Saturday, June 12th, 2010 at 5:27 am

Tip Number 4 Believe In Yourself

If you’re considering a career in journalism, you’ve probably asked yourself more than once, “Have I got what it takes?”

That is certainly a good starting point. But what answers should you be looking for?

As with any walk of life, journalism attracts a broad range of people and most newsrooms have their fair share of “characters”.

However, it is possible to observe some common aptitudes and attitudes among journalists. I’ll come back to some of these in more detail in future posts on the Up To Speed Blog over the next few weeks, but here’s a simple list in the meantime:

1. A genuine curiosity and interest in other people and their stories. Everyone has a story to tell if you have the curiosity to find it.
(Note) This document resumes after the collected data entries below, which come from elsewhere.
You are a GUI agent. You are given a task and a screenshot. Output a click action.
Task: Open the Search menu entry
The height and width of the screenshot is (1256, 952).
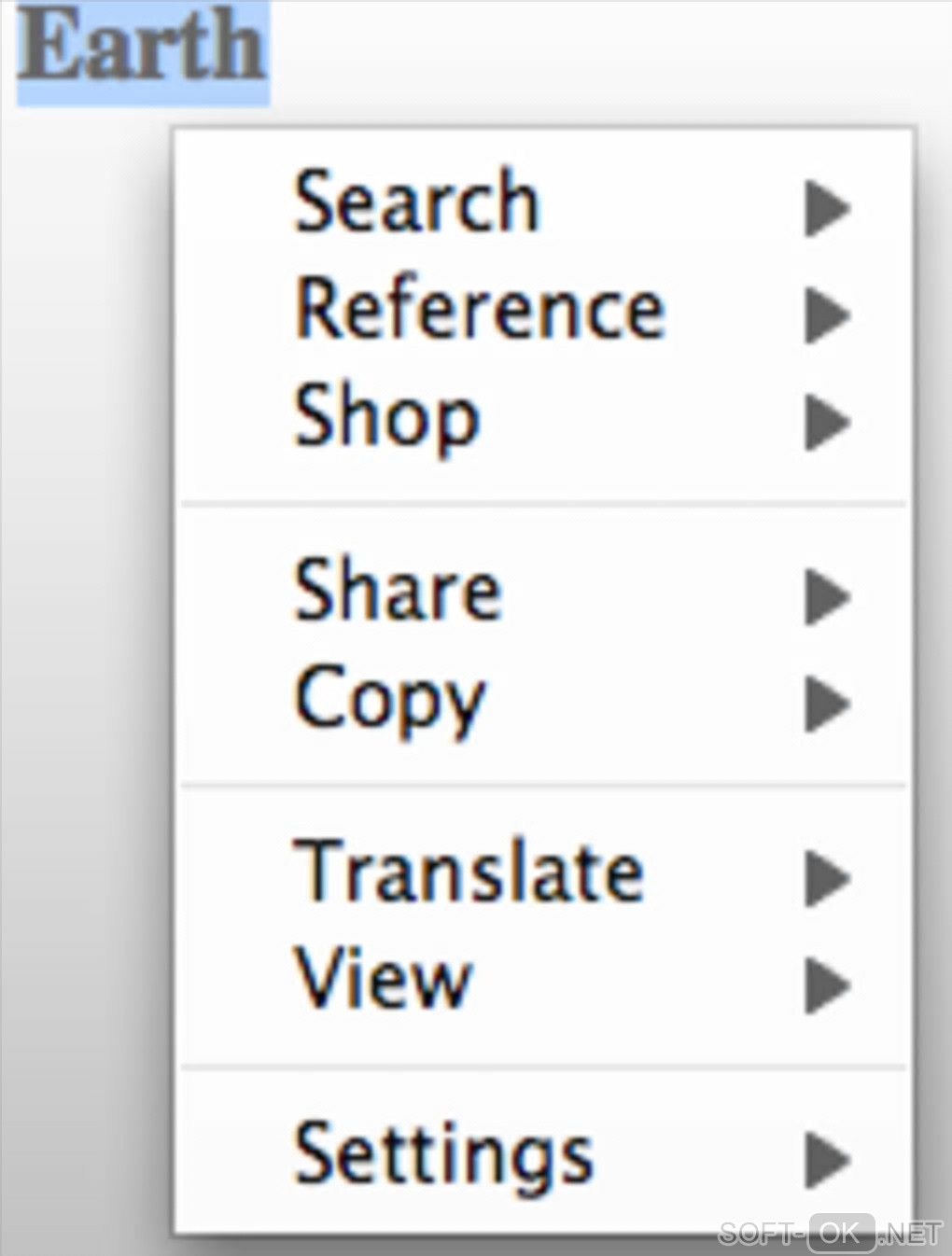[x=416, y=202]
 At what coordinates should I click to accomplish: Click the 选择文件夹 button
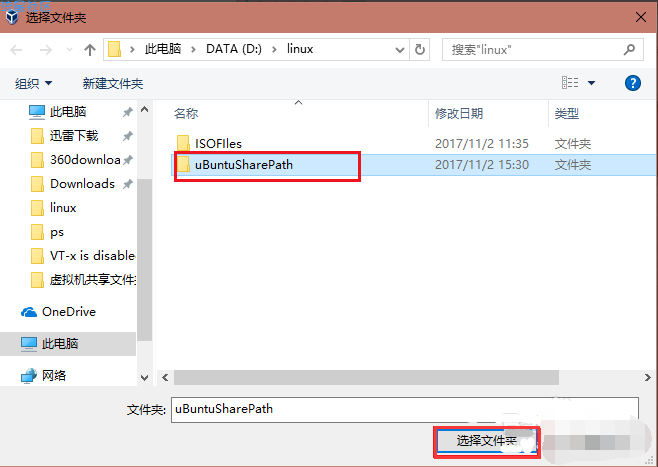[487, 442]
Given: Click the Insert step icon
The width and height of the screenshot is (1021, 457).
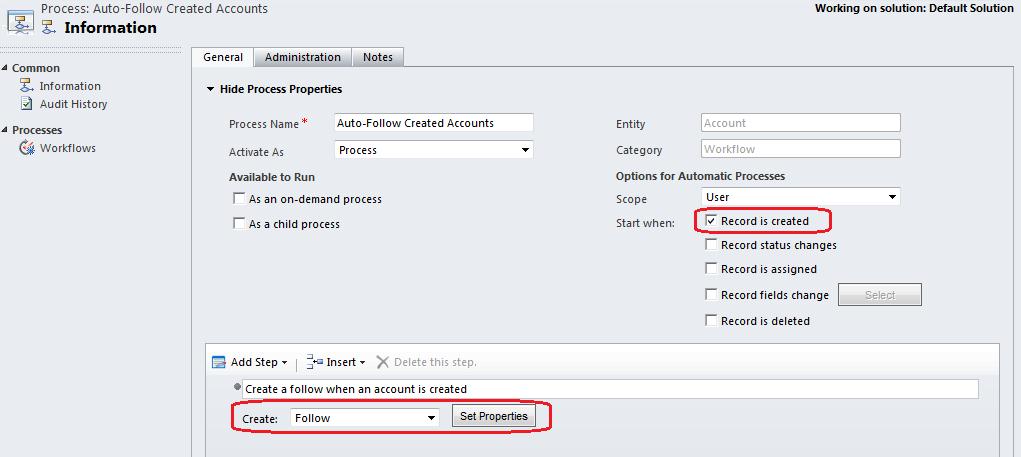Looking at the screenshot, I should (x=314, y=362).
2. An empathy for your readers and an ability to see those stories through their eyes and to ask the questions they would like answered.

3. A way with words. It may sound obvious, but sometimes people who like the idea of meeting famous people, or sitting in the press box at a premiership football ground, can forget that there is no such thing as a free perk in journalism.  If you really enjoy the process of writing about people you have met and events you have witnessed, then there’s every chance you will enjoy your life as a journalist. But you do have to write those stories and write them well.

4. Creativity and imagination. It may not always seem that way as deadlines loom, but one of the biggest privileges journalists enjoy is the opportunity to use their brains creatively. Lateral thinking is encouraged and journalists are lucky enough to see the products of their labours produced on a printed page or a television or computer screen, or to hear it broadcast on the radio.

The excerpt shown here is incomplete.